The clammy yellow fog stuck closer than a brother. On my feet I wore patent leather shoes, recently purchased on my return to human society in Shanghai. Their soles were almost as they had been when I left the shop, and I slipped and skidded unmercifully on the damp sidewalk. A small matter-but one that somehow filled me with a feeling of helplessness and rage. What a spectacle I must present! Served me right, though. I had no business at Henry Drew's confounded party.

As best I could, I hurried on, staring at the house-fronts. But their owners couldn't have told them apart in the mist. My search was hopeless. I had given up and was standing beneath a street lamp when I heard footsteps.

Debonairly out of the fog walked Parker, the ship's doctor, humming a tune as he walked. He stopped and stared at me. A fine sight I must have been, too-wild-eyed, with evening clothes, no overcoat, no hat.

"Good lord, Winthrop!" he said. "What's happened to you?"

There was no friendliness in his tone, and it came to me suddenly-a sickening premonition-that this was the last man it was good for me to meet just now. I resolved to make the best of my plight.

"Parker, a terrible thing has happened. Old man Drew has been murdered."

"You don't say? Who killed him?"

"I don't know. How the devil should I?" His cool unconcerned tones maddened me. "I had reached the house, and was waiting for him in the library. Hearing a cry, I ran into the diningroom. He was there-dead-on the floor."

"Really? And now you are wildly, running the streets. Hunting for a policeman, perhaps?"
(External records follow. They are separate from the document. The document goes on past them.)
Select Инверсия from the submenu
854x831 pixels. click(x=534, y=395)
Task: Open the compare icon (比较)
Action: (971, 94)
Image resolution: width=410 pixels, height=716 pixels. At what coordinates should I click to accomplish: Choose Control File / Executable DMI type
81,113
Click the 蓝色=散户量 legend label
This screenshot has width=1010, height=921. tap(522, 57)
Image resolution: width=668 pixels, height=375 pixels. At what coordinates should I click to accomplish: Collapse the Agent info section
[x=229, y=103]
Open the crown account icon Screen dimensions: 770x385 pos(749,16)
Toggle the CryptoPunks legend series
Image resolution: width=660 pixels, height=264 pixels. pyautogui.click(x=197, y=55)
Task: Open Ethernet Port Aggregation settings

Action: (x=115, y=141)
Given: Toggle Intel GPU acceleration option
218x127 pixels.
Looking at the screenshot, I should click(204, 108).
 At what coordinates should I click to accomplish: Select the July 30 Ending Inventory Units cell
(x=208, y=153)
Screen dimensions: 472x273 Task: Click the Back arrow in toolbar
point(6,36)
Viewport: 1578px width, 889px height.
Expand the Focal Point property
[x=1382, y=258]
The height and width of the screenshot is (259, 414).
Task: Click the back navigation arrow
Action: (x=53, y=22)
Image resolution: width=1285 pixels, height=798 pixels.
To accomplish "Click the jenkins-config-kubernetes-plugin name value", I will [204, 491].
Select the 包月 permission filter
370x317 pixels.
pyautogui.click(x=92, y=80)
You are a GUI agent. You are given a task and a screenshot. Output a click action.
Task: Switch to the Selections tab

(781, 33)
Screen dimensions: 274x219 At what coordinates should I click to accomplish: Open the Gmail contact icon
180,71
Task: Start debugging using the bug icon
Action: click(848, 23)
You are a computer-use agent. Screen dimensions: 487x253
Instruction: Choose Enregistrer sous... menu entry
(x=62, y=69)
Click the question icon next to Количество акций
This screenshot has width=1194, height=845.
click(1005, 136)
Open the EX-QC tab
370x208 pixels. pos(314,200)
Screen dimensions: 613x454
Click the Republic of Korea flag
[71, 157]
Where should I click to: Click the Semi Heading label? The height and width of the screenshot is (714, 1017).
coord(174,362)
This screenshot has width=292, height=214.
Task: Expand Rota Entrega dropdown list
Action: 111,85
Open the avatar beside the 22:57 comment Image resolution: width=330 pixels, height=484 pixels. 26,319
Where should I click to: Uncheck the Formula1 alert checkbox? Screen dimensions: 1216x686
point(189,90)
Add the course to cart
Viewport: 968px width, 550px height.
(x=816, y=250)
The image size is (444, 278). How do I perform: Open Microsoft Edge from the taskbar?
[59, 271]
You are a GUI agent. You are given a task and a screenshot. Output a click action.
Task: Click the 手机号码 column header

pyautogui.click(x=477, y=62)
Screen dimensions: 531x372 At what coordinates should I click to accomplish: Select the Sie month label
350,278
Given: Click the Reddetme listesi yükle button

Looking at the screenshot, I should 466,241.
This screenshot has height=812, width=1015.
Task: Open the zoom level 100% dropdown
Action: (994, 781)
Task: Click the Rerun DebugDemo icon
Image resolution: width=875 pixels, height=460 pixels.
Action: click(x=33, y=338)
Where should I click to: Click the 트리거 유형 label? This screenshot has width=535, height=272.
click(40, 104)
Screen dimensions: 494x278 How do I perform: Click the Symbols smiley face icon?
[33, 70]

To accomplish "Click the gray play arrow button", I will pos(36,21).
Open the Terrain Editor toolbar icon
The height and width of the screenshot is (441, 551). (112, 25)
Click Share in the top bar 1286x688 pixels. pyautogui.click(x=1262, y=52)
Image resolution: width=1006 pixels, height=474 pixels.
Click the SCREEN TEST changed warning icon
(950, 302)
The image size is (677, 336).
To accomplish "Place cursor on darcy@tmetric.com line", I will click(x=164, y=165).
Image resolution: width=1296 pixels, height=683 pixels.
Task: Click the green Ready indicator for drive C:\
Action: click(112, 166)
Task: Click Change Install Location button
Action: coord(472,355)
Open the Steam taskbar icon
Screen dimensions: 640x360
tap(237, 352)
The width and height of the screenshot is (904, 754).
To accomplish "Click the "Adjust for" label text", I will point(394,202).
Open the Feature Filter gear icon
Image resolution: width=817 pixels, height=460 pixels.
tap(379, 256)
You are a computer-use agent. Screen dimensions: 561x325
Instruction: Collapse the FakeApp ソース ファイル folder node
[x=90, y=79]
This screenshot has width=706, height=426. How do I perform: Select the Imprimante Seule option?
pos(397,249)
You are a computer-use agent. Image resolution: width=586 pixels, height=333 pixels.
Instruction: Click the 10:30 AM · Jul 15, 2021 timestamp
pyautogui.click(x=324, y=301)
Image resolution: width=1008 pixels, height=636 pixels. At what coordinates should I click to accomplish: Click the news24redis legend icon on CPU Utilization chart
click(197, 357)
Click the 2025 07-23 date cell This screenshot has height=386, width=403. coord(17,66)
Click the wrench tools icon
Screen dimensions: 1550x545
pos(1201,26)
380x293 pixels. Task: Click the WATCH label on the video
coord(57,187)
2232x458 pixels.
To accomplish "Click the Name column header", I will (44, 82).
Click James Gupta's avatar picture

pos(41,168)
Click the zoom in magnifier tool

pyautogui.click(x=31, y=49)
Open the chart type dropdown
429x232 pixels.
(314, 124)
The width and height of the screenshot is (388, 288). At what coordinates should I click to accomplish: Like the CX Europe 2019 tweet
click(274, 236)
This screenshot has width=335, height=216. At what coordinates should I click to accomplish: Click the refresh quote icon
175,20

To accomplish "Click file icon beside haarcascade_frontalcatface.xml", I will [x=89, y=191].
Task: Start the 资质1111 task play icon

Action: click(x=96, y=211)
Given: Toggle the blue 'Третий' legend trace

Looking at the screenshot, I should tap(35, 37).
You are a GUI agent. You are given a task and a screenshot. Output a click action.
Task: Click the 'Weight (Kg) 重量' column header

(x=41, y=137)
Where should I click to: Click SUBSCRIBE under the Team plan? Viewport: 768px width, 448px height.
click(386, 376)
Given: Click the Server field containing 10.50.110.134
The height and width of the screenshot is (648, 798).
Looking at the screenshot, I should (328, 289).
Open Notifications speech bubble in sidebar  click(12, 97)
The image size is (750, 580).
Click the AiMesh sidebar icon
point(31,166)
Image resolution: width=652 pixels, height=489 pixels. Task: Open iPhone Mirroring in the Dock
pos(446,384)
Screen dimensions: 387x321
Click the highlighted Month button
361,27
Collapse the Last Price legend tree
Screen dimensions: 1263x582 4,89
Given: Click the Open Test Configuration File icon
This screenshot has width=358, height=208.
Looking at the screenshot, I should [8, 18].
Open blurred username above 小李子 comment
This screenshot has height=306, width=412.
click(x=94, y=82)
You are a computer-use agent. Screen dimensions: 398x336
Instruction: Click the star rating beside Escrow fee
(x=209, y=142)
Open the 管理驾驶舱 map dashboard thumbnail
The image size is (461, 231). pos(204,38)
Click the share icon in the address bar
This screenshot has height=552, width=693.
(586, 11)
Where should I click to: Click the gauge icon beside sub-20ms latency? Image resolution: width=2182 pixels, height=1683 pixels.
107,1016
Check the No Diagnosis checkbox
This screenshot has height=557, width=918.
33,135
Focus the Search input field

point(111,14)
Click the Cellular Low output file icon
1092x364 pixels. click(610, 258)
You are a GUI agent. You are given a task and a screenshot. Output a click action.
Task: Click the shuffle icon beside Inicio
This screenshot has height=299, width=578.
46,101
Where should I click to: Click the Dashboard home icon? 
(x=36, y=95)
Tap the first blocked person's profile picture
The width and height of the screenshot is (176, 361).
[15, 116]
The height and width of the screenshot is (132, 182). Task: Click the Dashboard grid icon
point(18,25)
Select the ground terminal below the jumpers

I was not unaware of the sneering implication in his words, but I strove to keep my temper.

"I'm trying to get back to the house," I said calmly. "As I was standing beside the old man's body I saw someone moving outside an open window."

I outlined briefly the series of small adventures that had followed. He heard me out, then tossed away his cigarette, and I saw a faint smile on his cruel face. It occurred to me that I would have to repeat my story-repeat it again and again-and that I was destined to see that smile of unbelief on other faces.

"Very interesting," said Parker, still smiling. "I wish I could be of some help, old man. But as a matter of fact I'm in the same fix as you. I started to walk to the house, and lost my way."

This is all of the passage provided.